Provable Higher-order Graph Clustering: the Power of Peeling-based Approaches

Higher-order graph clustering partitions graphs use frequently occurring subgraphs instead of edges, proving effective in community detection and knowledge discovery. Motif conductance, known for its strong interpretability, is a leading model. However, existing motif conductance algorithms are hindered by a two-stage reweighting framework that requires enumerating motif instances to generate an edge-weighted graph for partitioning. This framework has two major drawbacks: (1) It provides only a quadratic bound for three-vertex motifs, with no provable approximation guarantees for other motifs. (2) Enumerating motif instances is computationally prohibitive for large motifs or dense graphs due to combinatorial explosions. Besides, costly spectral clustering or local graph diffusion on the edge-weighted graph limits their scalability.

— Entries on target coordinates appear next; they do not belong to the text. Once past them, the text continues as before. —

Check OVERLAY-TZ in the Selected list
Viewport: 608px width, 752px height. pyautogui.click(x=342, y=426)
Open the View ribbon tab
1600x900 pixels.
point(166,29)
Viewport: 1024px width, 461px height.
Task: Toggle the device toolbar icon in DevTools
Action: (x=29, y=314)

In this paper, we propose a novel peeling-based clustering framework, PSMC, offering a motifindependent approximation ratio for any motif. Specifically, PSMC first defines a new locally computable vertex metric Motif Resident based on the given motif. Then, it iteratively deletes vertices with the smallest motif resident using efficient dynamic update techniques, outputting a locally optimal result with approximation guarantees. Besides, we introduce several powerful optimization techniques to further reduce computational costs. Empirical results on real-world and synthetic datasets showcase our proposed solutions' superiority over ten competitors.